Cœur de Lilas fu per lei il canto del cigno. L’attrice, ormai considerata una delle interpreti più valide del cinema e del teatro francese, soffriva infatti da tempo di attacchi depressivi, al punto che dové rinunciare a partecipare a un nuovo film la cui lavorazione era già iniziata per ricoverarsi ne La Villa des Pages, una casa di cura tuttora attiva, al 40 di rue Horace Vernet a Vésinet.
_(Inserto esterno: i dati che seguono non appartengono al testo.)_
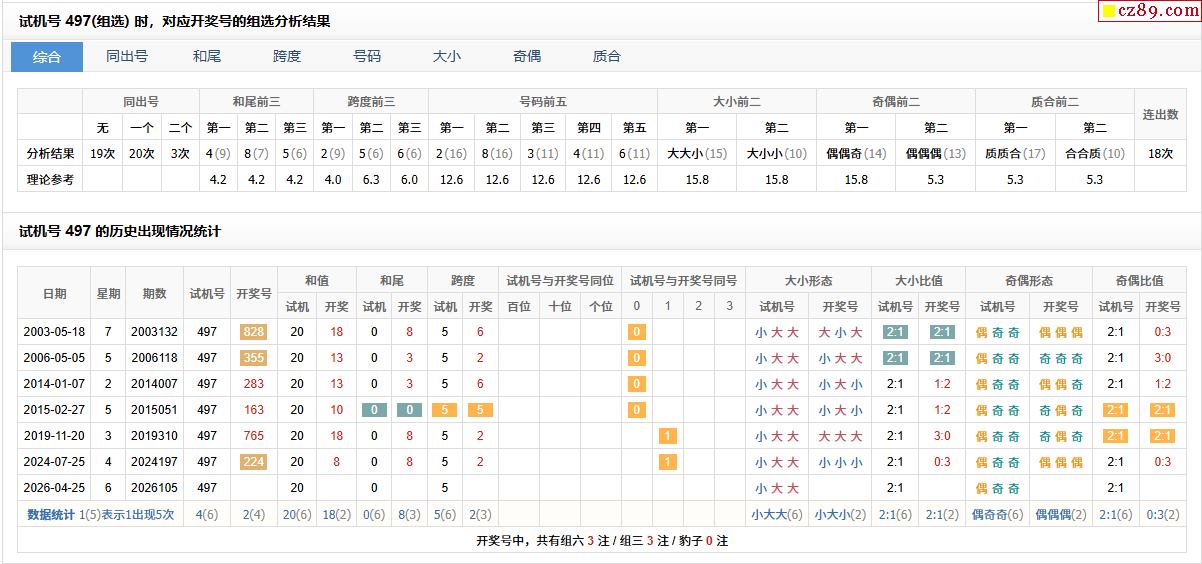The width and height of the screenshot is (1202, 564).
Task: Show the 大小 tab
Action: pos(447,57)
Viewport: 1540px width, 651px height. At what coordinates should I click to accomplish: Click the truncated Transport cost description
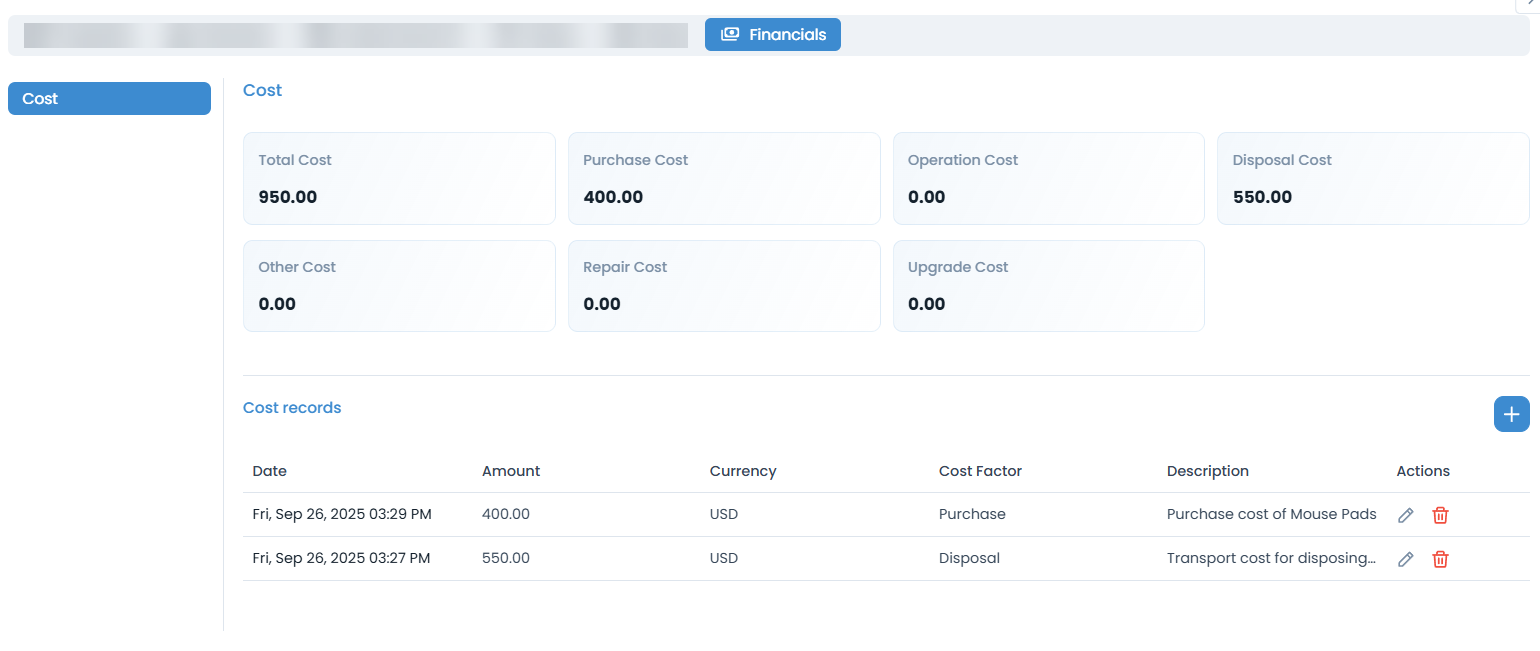(x=1271, y=558)
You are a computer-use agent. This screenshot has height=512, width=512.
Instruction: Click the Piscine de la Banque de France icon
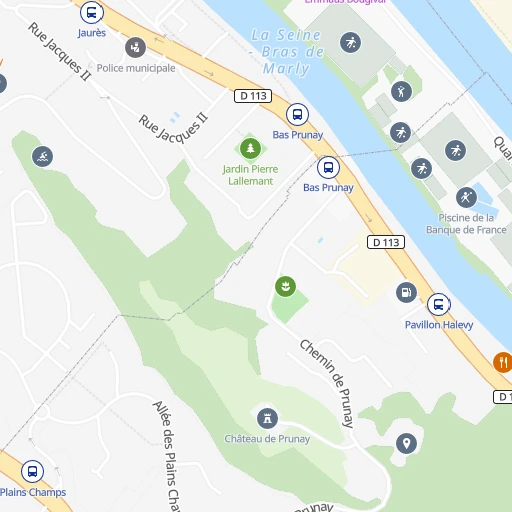(x=466, y=197)
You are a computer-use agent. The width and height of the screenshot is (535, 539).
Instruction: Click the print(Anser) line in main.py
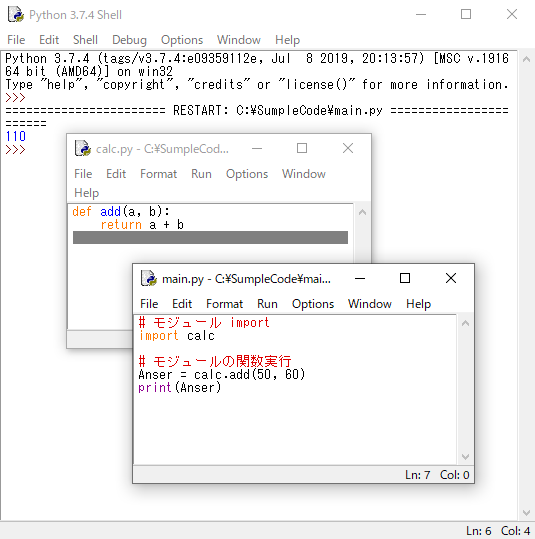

Ma poco prima dell’alba del 3 dicembre 1932, sfuggita alla sorveglianza dei custodi, s’avviò a piedi verso l’antico ponte stradale di Chatou, situato in rue du Port e da tempo scomparso: raggiunto il quale, dopo qualche attimo d’incertezza si gettò nella Senna. Un testimone oculare affermò che prima di annegare nell’acqua gelida ella mosse qualche bracciata. Questa circostanza sollevò molti dubbi riguardo all’intenzionalità del gesto da parte dei colleghi della Comédie-Française: essi infatti rammentavano che Marcelle, soprannominata anche ‘la capra’ per via della sua agilità, era un’ottima nuotatrice: tuttavia le circostanze della malattia nervosa finirono per persuadere tutti. Alle sue esequie presero parte tanti amici e anche diversi attori. Marcelle Romée aveva ventinove anni, nove mesi e ventisei giorni.